━━ SUPPLIED MATERIAL ━━

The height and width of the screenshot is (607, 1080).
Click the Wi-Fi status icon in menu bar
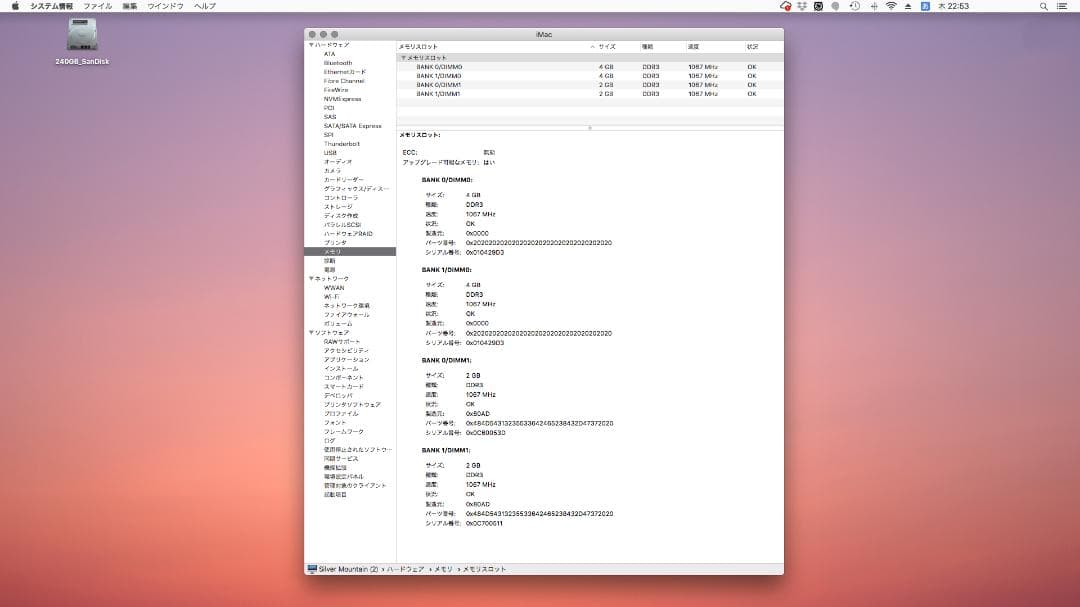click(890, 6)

━━━
━━ SUPPLIED MATERIAL ━━

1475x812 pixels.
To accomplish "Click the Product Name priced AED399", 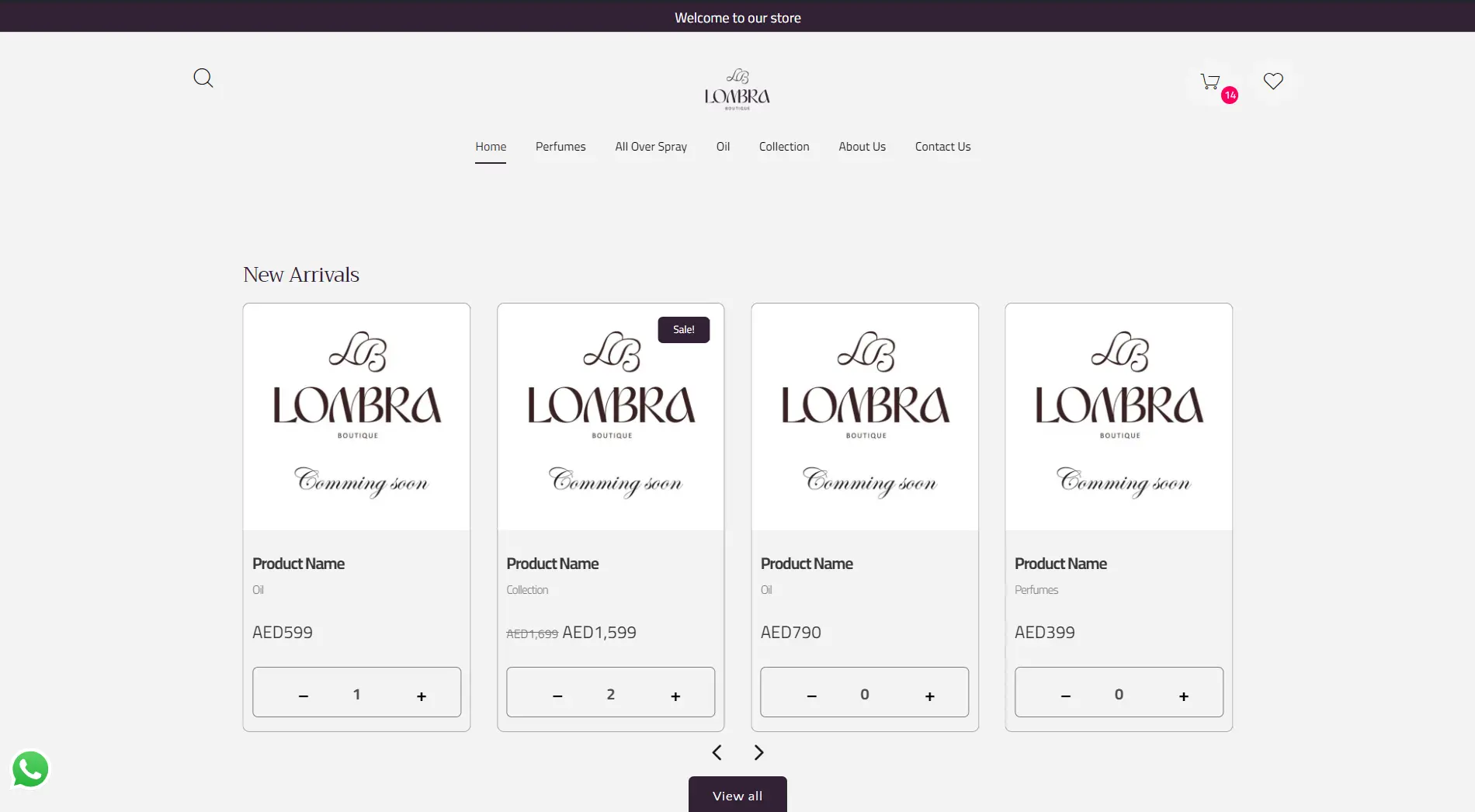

━━━

## PROBLEM STATEMENT:
Both boundary lines included, write out word for word only the lines above from the one containing "1475x812 pixels." to the one containing "the Product Name", leaving out any pictures.

## ANSWER FOR THIS EXERCISE:
1475x812 pixels.
To accomplish "Click the Product Name priced AED399", 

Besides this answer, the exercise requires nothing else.